VxRail HCI System Software, the VxRail management platform, is a strategic advantage for VxRail and further reduces operational complexity. VxRail HCI System Software provides out-of-the-box automation and orchestration for day 0 to day 2 system-based operational tasks, which reduces the overall IT OpEx required to manage the stack. No build-it-yourself HCI solution provides this level of lifecycle management, automation, and operational simplicity. With VxRail HCI System Software, upgrades are simple and automated with a single click. You can sit back and relax knowing you are going from one known good state to the next, inclusive of all the managed software and hardware component firmware. No longer do you need to verify hardware compatibility lists, run test and development scenarios, sequence and trial upgrades, and so on. The heavy lifting of sustaining and lifecycle management is already done for you.

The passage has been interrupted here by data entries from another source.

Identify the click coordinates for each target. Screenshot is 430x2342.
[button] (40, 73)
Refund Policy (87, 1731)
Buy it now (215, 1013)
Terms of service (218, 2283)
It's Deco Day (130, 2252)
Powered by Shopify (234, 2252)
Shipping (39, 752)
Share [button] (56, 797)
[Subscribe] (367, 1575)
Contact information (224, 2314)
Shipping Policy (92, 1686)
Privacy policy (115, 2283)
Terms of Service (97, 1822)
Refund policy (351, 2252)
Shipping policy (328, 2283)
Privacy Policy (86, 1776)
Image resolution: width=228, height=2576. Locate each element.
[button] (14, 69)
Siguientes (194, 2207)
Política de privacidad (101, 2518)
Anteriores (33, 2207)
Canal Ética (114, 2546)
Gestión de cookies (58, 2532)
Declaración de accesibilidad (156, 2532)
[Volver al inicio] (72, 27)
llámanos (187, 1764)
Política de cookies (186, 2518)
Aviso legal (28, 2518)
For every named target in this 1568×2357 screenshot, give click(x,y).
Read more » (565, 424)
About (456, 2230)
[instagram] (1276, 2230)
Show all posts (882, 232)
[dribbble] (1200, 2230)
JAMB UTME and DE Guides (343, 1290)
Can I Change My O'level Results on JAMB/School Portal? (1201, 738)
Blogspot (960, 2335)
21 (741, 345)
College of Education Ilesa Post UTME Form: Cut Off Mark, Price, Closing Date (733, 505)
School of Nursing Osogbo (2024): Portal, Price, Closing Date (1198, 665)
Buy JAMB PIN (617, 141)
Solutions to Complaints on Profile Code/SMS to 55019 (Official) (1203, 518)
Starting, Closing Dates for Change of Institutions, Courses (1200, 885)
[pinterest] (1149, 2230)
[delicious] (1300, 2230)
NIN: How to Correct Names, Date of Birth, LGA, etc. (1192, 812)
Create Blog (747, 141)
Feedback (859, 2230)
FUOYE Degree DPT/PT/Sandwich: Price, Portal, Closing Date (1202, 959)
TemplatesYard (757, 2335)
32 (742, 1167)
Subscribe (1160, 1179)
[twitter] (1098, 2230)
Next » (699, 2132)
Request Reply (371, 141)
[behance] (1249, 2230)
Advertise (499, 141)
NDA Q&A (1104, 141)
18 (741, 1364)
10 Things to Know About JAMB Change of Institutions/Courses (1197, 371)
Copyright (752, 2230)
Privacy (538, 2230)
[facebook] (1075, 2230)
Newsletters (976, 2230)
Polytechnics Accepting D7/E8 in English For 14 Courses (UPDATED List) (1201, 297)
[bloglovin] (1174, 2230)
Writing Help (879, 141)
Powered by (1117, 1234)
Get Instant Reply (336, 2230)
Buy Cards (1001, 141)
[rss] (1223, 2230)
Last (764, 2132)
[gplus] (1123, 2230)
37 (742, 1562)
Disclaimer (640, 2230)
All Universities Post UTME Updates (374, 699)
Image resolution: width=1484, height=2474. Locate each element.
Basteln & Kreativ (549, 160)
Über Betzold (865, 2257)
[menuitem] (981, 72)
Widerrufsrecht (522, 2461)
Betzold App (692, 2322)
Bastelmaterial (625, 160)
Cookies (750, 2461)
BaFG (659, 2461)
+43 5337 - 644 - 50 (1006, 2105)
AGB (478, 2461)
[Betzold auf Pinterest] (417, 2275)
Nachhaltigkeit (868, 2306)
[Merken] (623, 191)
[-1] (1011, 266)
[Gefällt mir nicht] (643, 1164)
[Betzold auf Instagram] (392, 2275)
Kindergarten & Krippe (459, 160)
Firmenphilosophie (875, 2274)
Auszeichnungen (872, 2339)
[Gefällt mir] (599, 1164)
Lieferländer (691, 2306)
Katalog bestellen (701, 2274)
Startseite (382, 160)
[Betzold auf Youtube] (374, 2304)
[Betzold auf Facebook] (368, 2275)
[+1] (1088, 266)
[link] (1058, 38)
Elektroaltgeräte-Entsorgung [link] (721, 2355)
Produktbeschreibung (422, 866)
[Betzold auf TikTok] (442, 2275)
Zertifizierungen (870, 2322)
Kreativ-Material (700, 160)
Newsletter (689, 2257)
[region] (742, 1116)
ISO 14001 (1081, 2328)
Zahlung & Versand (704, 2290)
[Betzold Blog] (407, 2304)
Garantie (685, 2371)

Figure 1. VxRail HCI System Software
This best practice guide was developed using 6.7 U3. However, later versions of vSphere and vSAN are applicable.
VMware vSphere 6.7 U3
VMware vSphere 6.7 provides a powerful, flexible, and secure foundation for business agility that accelerates the digital transformation to cloud computing and promotes success in the digital economy. vSphere 6.7 supports both existing and next-generation applications through its:
- Simplified customer experience for automation and management at scale
- Comprehensive built-in security for protecting data, infrastructure, and access
- Universal application platform for running any application anywhere
With vSphere 6.7, customers can run, manage, connect, and secure their applications in a common operating environment, across clouds and devices.
VMware vSAN 6.7 U3
VMware vSAN is the industry-leading software powering VMware’s software-defined storage and HCI solution. vSAN helps customers evolve their data center without risk, control IT costs, and scale to tomorrow’s business needs. vSAN, native to the market-leading hypervisor, delivers flash-optimized, secure storage for all of your critical vSphere workloads. vSAN is built on industry-standard x86 servers and components that help lower TCO in comparison to traditional storage. It delivers the agility to easily scale IT and offers the industry’s first native HCI encryption.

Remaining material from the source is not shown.